## Exercise objective:
Copy out, from the data, each line containing the string "field".

## Extracted information:
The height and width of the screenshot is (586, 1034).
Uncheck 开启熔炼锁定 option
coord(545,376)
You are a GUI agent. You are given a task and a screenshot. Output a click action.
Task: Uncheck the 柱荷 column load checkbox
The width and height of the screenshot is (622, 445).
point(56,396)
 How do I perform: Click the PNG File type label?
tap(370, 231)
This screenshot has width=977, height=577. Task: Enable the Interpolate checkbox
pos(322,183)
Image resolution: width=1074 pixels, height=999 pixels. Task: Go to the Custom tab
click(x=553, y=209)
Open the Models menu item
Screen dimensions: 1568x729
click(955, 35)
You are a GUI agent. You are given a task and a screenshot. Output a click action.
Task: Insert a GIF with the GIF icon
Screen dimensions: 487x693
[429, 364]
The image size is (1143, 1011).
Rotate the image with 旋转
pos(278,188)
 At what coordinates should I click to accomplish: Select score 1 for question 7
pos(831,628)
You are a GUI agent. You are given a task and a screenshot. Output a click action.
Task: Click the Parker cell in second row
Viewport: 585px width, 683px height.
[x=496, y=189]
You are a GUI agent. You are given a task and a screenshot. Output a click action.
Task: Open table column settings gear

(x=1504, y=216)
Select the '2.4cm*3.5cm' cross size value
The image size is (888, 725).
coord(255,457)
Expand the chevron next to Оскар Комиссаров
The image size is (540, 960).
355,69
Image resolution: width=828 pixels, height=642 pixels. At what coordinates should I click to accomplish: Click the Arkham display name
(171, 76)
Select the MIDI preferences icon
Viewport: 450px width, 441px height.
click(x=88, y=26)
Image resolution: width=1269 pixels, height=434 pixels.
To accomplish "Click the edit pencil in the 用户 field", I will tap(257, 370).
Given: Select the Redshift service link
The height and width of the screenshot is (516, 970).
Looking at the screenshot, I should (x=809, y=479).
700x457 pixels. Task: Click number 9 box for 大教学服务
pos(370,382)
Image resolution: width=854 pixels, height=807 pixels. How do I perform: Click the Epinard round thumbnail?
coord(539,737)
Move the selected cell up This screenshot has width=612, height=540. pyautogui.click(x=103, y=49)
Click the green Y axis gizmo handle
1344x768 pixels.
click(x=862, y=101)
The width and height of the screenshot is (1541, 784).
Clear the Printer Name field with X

## Result of the exercise:
To accomplish "Click the edit pencil in the 用户 field", I will tap(257, 370).
Clear the Printer Name field with X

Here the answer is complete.